4.8. Statistical analysis
To assess for differences among Calgary neighbourhoods, Kruskal-Wallis test was performed initially to assess whether there was a difference across groups, followed by Wilcoxon test to identify which pair(s) exhibited significant differences, using the R package ‘stats (v4.1.2)’ 65. Alpha-diversity was measured using the Shannon index, and was performed in R using the package ‘vegan (v2.6-4)’ 66. Dissimilarities between samples were calculated using Bray-Curtis distance, and visualized using non-metric multidimensional scaling (NMDS), which was performed using ‘vegan (v.2.6-4)’ 66. Pairwise analysis of similarities (ANOSIM), and permutational multivariate analysis of variance (PERMANOVA) were performed to test for significant differences in dissimilarity between groups using ‘vegan (v2.6-4)’ and ‘ecole (v.0.9)’ in R 67. Procrustes analysis was performed to test for structural correlations between two different ordinations using ‘vegan (v2.6-4)’. Biplot analysis was employed to determine which ARG-subtypes correlated most to the ordination, and r and the corresponding p-value for each ARG were calculated via permutation (n = 9999) using ‘vegan (v2.6-4)’ 66,68. To identify ARGs associated uniquely with Calgary, we calculated the residual sum of squares (RSS) for each regression line against a total of 5 data points representing Calgary (a single amalgamated data point for 2021 samples in this study, as delineated in 4.7, also 4 published Calgary metagenomes), chose the top 100 ARGs with lowest RSS as distinctive determinants uniquely linked to Calgary, then further visualized using heatmap. The heatmaps were generated using ‘gplots (v3.1.3)’ in R 69. The p-values for multiple comparison were corrected according to the Benjamini-Hochberg procedure using ‘stats (v4.1.2)’ in R 65. Regression analysis was performed to test association between metagenomics and qPCR results using ‘stats (v4.1.2)’ 65. All the graphics were generated using basic embedded functions in R (v4.1.2).

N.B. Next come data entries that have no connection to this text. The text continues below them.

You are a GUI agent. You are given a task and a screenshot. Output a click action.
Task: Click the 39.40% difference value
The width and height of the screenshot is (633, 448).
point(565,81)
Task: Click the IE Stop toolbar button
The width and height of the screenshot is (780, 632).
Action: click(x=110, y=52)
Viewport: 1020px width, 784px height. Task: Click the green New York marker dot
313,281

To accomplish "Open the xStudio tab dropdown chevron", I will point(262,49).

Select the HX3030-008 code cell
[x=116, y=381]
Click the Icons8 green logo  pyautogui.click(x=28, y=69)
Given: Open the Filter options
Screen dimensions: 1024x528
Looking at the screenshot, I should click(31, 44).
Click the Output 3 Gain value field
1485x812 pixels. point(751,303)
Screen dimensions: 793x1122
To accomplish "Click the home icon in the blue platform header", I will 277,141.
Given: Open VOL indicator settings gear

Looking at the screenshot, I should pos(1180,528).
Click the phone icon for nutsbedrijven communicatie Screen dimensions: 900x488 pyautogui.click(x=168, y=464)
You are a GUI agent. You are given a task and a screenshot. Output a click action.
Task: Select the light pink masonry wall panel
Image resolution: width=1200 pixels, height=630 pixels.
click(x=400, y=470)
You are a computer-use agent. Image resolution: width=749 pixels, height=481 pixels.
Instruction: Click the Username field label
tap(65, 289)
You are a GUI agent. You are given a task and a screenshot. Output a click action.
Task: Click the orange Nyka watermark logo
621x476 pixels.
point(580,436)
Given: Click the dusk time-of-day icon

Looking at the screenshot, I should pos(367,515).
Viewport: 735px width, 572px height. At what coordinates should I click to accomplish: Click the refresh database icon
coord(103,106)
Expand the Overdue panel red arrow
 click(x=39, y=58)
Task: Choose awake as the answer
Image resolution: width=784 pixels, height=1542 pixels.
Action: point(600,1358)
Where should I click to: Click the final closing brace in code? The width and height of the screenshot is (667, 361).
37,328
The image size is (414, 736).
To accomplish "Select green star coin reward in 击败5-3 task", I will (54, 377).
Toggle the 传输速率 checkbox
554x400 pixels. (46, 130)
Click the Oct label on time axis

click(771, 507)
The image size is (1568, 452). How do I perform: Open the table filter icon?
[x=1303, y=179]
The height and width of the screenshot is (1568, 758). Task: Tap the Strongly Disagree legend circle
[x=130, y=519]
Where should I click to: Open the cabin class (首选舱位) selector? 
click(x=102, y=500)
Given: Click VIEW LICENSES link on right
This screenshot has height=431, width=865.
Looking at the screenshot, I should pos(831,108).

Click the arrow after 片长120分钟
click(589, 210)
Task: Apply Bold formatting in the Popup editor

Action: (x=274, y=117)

4.9. Monte-Carlo Permutation Simulation
Monte-Carlo permutation simulation was performed to compare dissimilarity among Calgary-2021 wastewater samples with dissimilarity among cities from around the world as follows: (1) a total of 28 pairs (= every possible combination for the 8 neighbourhoods, \({C}_{2}^{8}\)) of Bray-Curtis distance between global cities were randomly sampled from each comparison category (Fig. 5a), e.g., distance between a high HDI city versus an upper middle HDI city, a high HDI versus a lower middle HDI city, etc, (2) the median value for each comparison category was compared with the median dissimilarity between Calgary-2021 samples (Fig. 5b), and (3) the previous steps (1–2) were repeated by n = 100, then p-value (Eq. 6) was computed (Fig. 5c).
\(p=\frac{n\left[x\right|\stackrel{-}{{d}_{City, x}} > \stackrel{-}{{d}_{Neighborborhood}}]}{n\left[x\right]}\) (Eq. 6)
Where, \(x\) indicates the number of simulations run (i.e., 1, 2, … 100), \(\stackrel{-}{d}\) indicates dissimilarity distance between two selected nodes.
The simulation was performed using a customized workflow in R modified from our previous study 70, which is available on GitHub (https://github.com/myjackson/permutation-simulation-for-intra-vs-intercity-variations).
4.10. Ethics
This study received approval from the Conjoint Research Health Ethics Board of the University of Calgary (REB20–1544 and REB21-2025).